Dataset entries
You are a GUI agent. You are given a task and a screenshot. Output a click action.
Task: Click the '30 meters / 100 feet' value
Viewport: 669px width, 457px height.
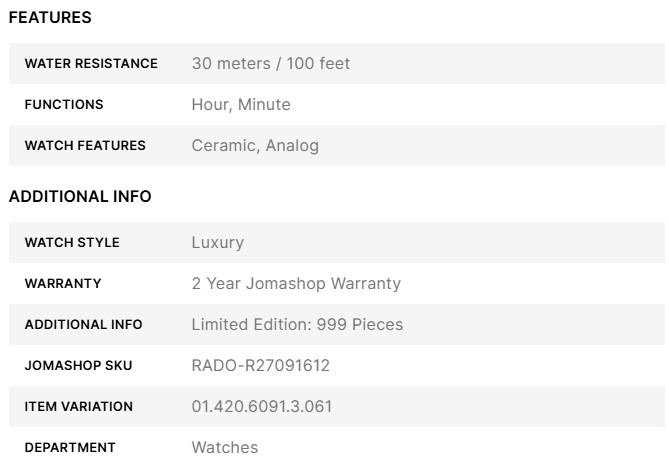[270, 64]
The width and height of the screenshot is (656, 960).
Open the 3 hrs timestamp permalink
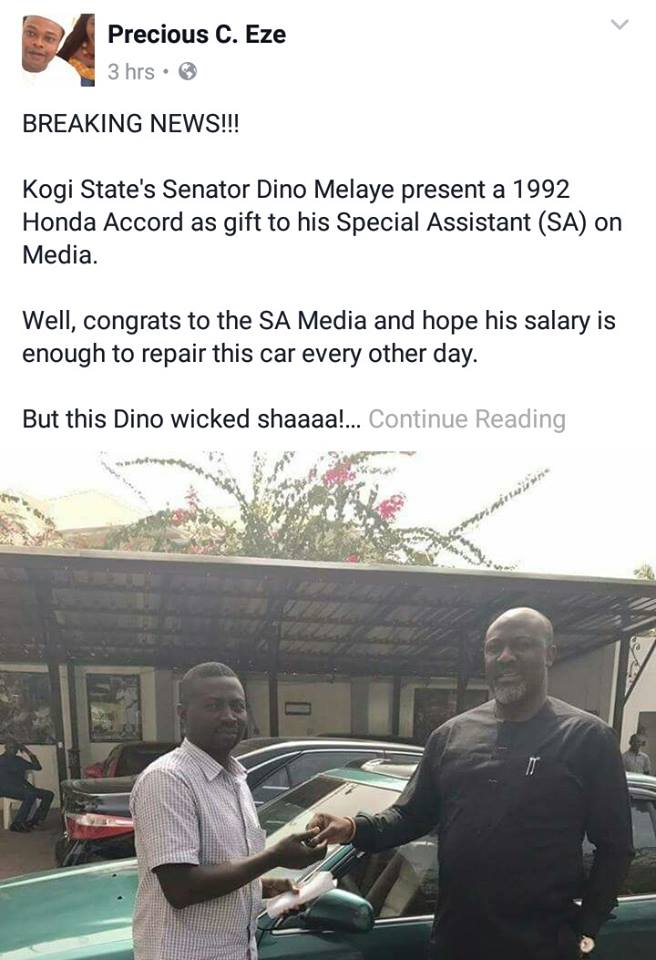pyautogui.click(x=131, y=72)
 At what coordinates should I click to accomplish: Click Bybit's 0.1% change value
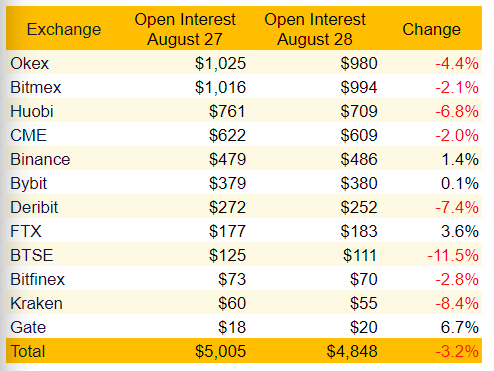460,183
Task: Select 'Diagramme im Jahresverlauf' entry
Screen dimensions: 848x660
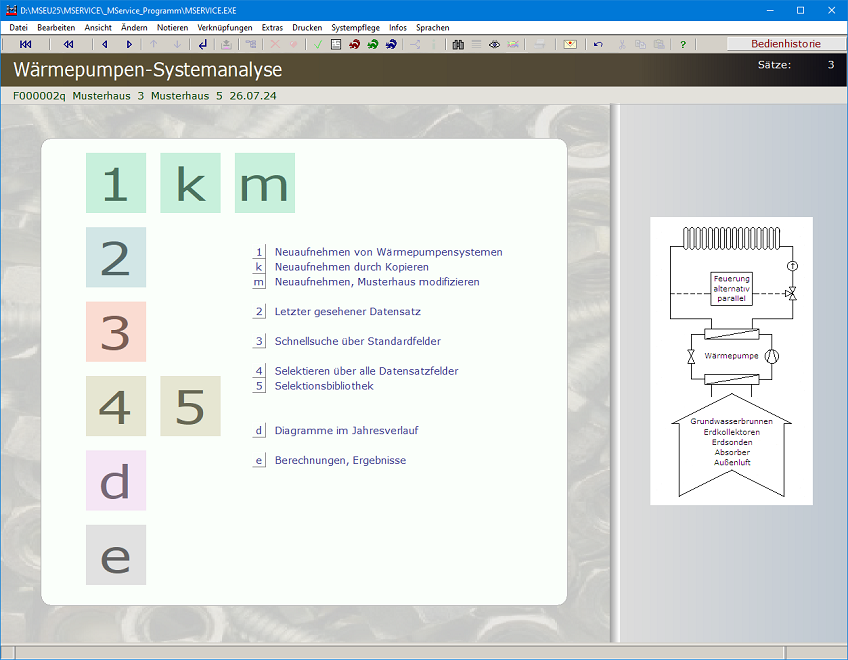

Task to carry out => Only lines with the word "screenshot" count here; copy every one from the records.

Response to this exercise =>
You are a GUI agent. You are given a task and a screenshot. Output a click action.
The width and height of the screenshot is (656, 960).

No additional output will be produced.